YAML Metadata Warning:empty or missing yaml metadata in repo card

Check out the documentation for more information.

FastVideo 5090 Test Checkpoint

This repository is an HF/diffusers-style export of the FastVideo DMD2 student checkpoint at step 2950.

The model is packaged as safetensors for easier loading. It is not a vanilla diffusers Wan checkpoint: the transformer uses a custom Wan block with to_gate_compress, SPARSE_FP4_COMPRESS_ATTN, and NVFP4 fake-quant linear wrappers. Use the matching FastVideo code or the included custom_code/ files.

Files

  • model_index.json, scheduler/, text_encoder/, tokenizer/, vae/: copied from FastWan2.1-T2V-1.3B-Diffusers.
  • transformer/diffusion_pytorch_model.safetensors: exported student transformer weights from checkpoint-2950.
  • custom_code/: standalone source for the attention backend, gate model structure, NVFP4 fake quant linear, and required registry points.
  • training_metadata/: original checkpoint metadata and launch scripts.

Training/Export Setting

  • Source checkpoint: dmd2_fastwan_student_sfp4_compress_s08_nvfp4_qat_gatefp4_linear_criticwarm0_32g_batch_short_array/checkpoint-2950
  • Student init: models/FastWan2.1-T2V-1.3B-Diffusers
  • Student attention: SPARSE_FP4_COMPRESS_ATTN
  • Sparsity: 0.8
  • Student linear: NVFP4 fake-quant QAT
  • Gate-compress projection: enabled and NVFP4 fake-quant QAT
  • LoRA: disabled
  • Teacher/critic: dense bf16 linear with FLASH_ATTN config
  • DMD2 timesteps: [1000, 757, 522]
  • Validation setting: 3-step DMD, guidance scale 6.0, flow shift 8

Solver For Reproduction

Do not reproduce this checkpoint with the vanilla scheduler/ entry in model_index.json. That copied base-model scheduler is UniPCMultistepScheduler with solver_type=bh2, but it is not the online validation solver used for this checkpoint.

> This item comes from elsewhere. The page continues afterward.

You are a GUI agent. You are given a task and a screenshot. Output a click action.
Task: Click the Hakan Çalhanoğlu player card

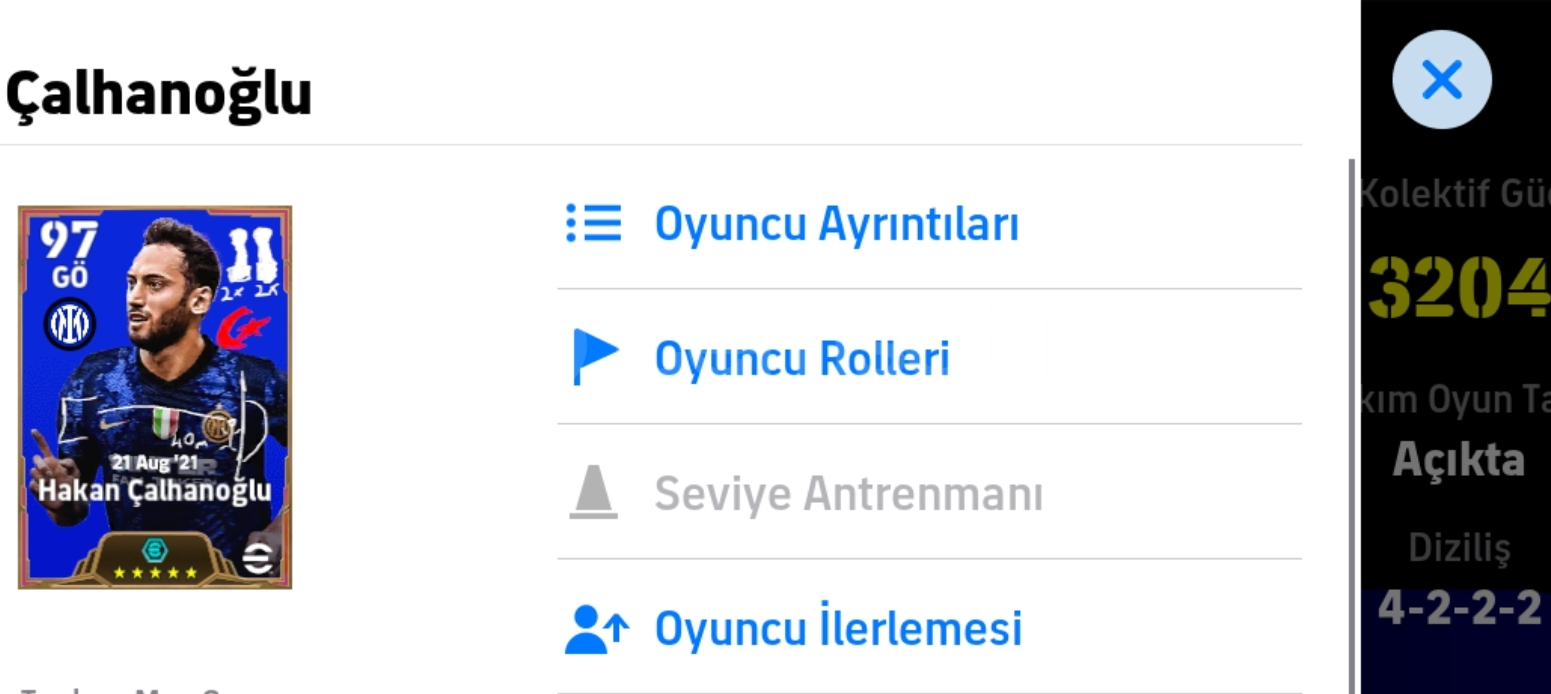(x=155, y=397)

The matching deployment path is:

  • pipeline class: fastvideo.pipelines.basic.wan.wan_dmd_pipeline.WanDMDPipeline
  • denoising stage: fastvideo.pipelines.stages.denoising.DmdDenoisingStage
  • scheduler class: FlowMatchEulerDiscreteScheduler
  • solver mode: DMD few-step pred-video + re-noise loop
  • scheduler shift: 8.0
  • pipeline flow_shift: 8
  • DMD timesteps: [1000, 757, 522]
  • number of denoising steps: 3
  • guidance scale: 6.0
  • target dtype inside DMD denoising: bfloat16
  • attention backend: SPARSE_FP4_COMPRESS_ATTN
  • attention sparsity: 0.8
  • high precision O backward flag used in training/eval: FASTVIDEO_SPARSE_FP4_USE_HIGH_PREC_O=1

The DMD step does not call scheduler.step(...) like a normal Euler/UniPC diffusion loop. For each fixed timestep it predicts noise, converts it to predicted clean video with pred_noise_to_pred_video(...), and, except for the last step, re-noises that predicted video to the next fixed timestep with FlowMatchEulerDiscreteScheduler.add_noise(...).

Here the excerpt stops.